+++ TEXT SEGMENT +++
Supporting Quoted Identifiers in Column Names

1 Current Behavior

1.1 Definition of an Identifier in Hive Lexer

An Identifier is a sequence of alphaNumeric and under_score characters or a sequence that is surrounded by back-tick characters (`). In the case of back-tick, certain Regex symbols are allowed in addition to alphaNumeric and under_score characters. So the rules are:

Identifier
    :
    (Letter | Digit) (Letter | Digit | '_')*
    | '`' RegexComponent+ '`'
    ;

fragment
RegexComponent
    : 'a'..'z' | 'A'..'Z' | '0'..'9' | '_'
    | PLUS | STAR | QUESTION | MINUS | DOT
    | LPAREN | RPAREN | LSQUARE | RSQUARE | LCURLY | RCURLY
    | BITWISEXOR | BITWISEOR | DOLLAR | '/'
    ;

More on the implication of the RegexComponent rule when we get to the Select Expression behavior.

1.2 What is an Identifier in Hive

An Identifier can be a:

  • tableName
  • columnName
  • select expr alias
  • lateral view aliases
  • database name
  • view name
  • subquery alias
  • function name
  • ptf argument identifier
  • index name
  • property name for: db,tbl,partition…
  • fileFormat
  • role name
  • privilege name
  • principal name
  • macro name
  • hint name
  • window name

1.3 Definition of a String Token in Hive Lexer

A String in Hive can be delimited by either a single quote(') or double quote(") characters. The rules are:

StringLiteral
    :
    ( '\'' ( ~('\''|'\\') | ('\\' .) )* '\''
    | '\"' ( ~('\"'|'\\') | ('\\' .) )* '\"'
    )+
    ;

The implication of this is that we cannot use double quote delimited sequences as Identifiers.
+++ DATA SECTION +++
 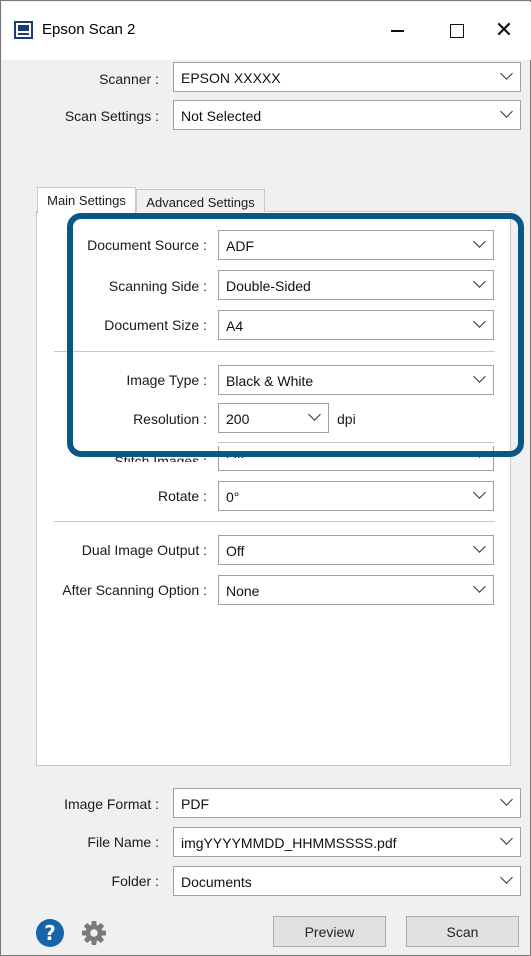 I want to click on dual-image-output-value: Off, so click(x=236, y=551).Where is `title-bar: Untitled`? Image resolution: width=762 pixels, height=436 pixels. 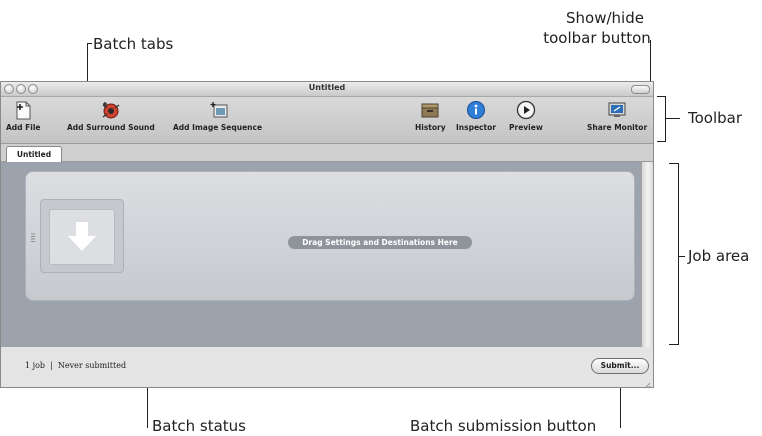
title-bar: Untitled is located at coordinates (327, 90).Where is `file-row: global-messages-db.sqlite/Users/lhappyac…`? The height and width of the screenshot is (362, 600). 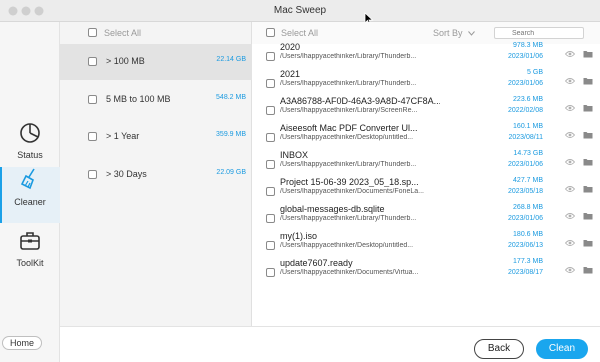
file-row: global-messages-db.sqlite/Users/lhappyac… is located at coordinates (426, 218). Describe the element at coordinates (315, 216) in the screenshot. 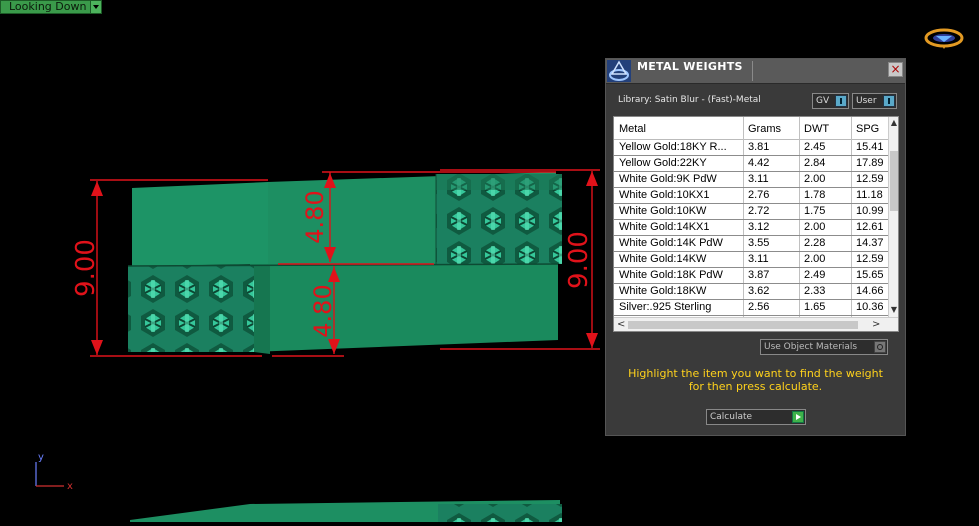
+++
▶ _PROBLEM SET_
- A) List every numbered section heading in the quoted identifiers text, along with its number.
- B) Echo the quoted identifiers text word for word, starting with "1.3 Definition of" and going on through "sequences as Identifiers.".
The rows play no part in this work.

▶ _RESPONSES TO THE TASKS_
- A)
1 Current Behavior
1.1 Definition of an Identifier in Hive Lexer
1.2 What is an Identifier in Hive
1.3 Definition of a String Token in Hive Lexer

- B)
1.3 Definition of a String Token in Hive Lexer

A String in Hive can be delimited by either a single quote(') or double quote(") characters. The rules are:

StringLiteral
    :
    ( '\'' ( ~('\''|'\\') | ('\\' .) )* '\''
    | '\"' ( ~('\"'|'\\') | ('\\' .) )* '\"'
    )+
    ;

The implication of this is that we cannot use double quote delimited sequences as Identifiers.